Did something change with respect to hashing since 1.4.2? I have code that checks whether data have already been computed by checking a hash of the arguments used to compute the data, and I appear to be getting different hash values in 1.5.0 compared to 1.4.2.
Perhaps related to this, since the change seems to related to hashing arrays.
In 1.4.2:
julia> hash([1,2,3])
0xecc5186e7be222c6
julia> hash.([1,2,3])
3-element Array{UInt64,1}:
0x02011ce34bce797f
0x5a94851fb48a6e05
0x3688cf5d48899fa6
In 1.5.0:
julia> hash([1,2,3])
0xd22721a98cab7f9d
julia> hash.([1,2,3])
3-element Array{UInt64,1}:
0x02011ce34bce797f
0x5a94851fb48a6e05
0x3688cf5d48899fa6
Hashing is not guaranteed to be stable across Julia versions.
That’s a really good point. I guess for my code I’ll just have to stick to 1.4.2 for now and think of a better approach in future versions.
If the values are always arrays of ints or something comparable, then you could just use write
to get a “canonical” binary representation and use CRC32 or SHA to hash that binary data. If the data is more complex, you could use BSON to serialize it and then hash the resulting BSON data.
You can also do crc32c(reinterpret(UInt8,a))
(for an array of bitstypes, using the crc32c
function from the CRC32c
standard library), rather than write
. Both write
an reinterpret
will lead to an endianness-dependent result, of course (unless you use hton
or similar first).
Thanks to both of you! Those are interesting solutions and I’ll probably try out both and see what works.
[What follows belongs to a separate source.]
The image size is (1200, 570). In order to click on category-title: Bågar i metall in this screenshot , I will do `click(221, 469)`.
This actually also helps me with a related question I posed here a while back, that is how to make a hash that works both for julia and Python.
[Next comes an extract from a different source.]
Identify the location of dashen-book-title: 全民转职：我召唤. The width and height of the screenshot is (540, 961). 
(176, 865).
Because I had a lot of data already stored using hash values from julia-1.4, I decided to pull out the hashing code from julia base, preserving its state at v1.4.2, and put it into a separate repository StableHashes. From here I export the function shash
which basically does (mostly) whatever the hash
function did in 1.4.2. Since this code was copied directly from the julia repository, please let me know if that is in any way problematic. I’ve kept the MIT license from julia, obviously, and I’ve kept all comments about the origin of the code.